Problem requirements |
Write out the data that follows. Keep every character unchanged.
------------------------------
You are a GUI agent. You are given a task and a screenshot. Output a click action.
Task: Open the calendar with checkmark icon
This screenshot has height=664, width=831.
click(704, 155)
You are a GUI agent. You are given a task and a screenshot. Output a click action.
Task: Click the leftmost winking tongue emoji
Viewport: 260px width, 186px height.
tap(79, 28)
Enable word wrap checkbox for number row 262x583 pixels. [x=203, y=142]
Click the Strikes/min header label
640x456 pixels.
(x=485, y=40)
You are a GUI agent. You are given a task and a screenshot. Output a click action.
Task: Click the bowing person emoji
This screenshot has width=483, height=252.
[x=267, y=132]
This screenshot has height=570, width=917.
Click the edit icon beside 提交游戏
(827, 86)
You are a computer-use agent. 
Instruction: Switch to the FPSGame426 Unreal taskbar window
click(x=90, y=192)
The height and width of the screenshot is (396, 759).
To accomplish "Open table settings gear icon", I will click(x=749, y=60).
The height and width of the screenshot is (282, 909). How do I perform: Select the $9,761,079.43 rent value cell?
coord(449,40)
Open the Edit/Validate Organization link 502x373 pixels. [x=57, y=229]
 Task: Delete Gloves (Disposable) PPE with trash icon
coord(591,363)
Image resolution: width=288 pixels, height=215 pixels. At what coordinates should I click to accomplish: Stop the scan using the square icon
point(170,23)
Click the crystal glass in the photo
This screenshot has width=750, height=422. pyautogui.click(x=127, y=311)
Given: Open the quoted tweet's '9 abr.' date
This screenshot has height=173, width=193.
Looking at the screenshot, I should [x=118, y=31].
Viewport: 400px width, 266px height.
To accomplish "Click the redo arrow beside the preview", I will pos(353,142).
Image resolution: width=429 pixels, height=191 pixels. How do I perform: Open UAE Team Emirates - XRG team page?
------------------------------
Response to the exercise |
You are a GUI agent. You are given a task and a screenshot. Output a click action.
Task: Open the calendar with checkmark icon
This screenshot has height=664, width=831.
click(704, 155)
You are a GUI agent. You are given a task and a screenshot. Output a click action.
Task: Click the leftmost winking tongue emoji
Viewport: 260px width, 186px height.
tap(79, 28)
Enable word wrap checkbox for number row 262x583 pixels. [x=203, y=142]
Click the Strikes/min header label
640x456 pixels.
(x=485, y=40)
You are a GUI agent. You are given a task and a screenshot. Output a click action.
Task: Click the bowing person emoji
This screenshot has width=483, height=252.
[x=267, y=132]
This screenshot has height=570, width=917.
Click the edit icon beside 提交游戏
(827, 86)
You are a computer-use agent. 
Instruction: Switch to the FPSGame426 Unreal taskbar window
click(x=90, y=192)
The height and width of the screenshot is (396, 759).
To accomplish "Open table settings gear icon", I will click(x=749, y=60).
The height and width of the screenshot is (282, 909). How do I perform: Select the $9,761,079.43 rent value cell?
coord(449,40)
Open the Edit/Validate Organization link 502x373 pixels. [x=57, y=229]
 Task: Delete Gloves (Disposable) PPE with trash icon
coord(591,363)
Image resolution: width=288 pixels, height=215 pixels. At what coordinates should I click to accomplish: Stop the scan using the square icon
point(170,23)
Click the crystal glass in the photo
This screenshot has width=750, height=422. pyautogui.click(x=127, y=311)
Given: Open the quoted tweet's '9 abr.' date
This screenshot has height=173, width=193.
Looking at the screenshot, I should [x=118, y=31].
Viewport: 400px width, 266px height.
To accomplish "Click the redo arrow beside the preview", I will pos(353,142).
Image resolution: width=429 pixels, height=191 pixels. How do I perform: Open UAE Team Emirates - XRG team page?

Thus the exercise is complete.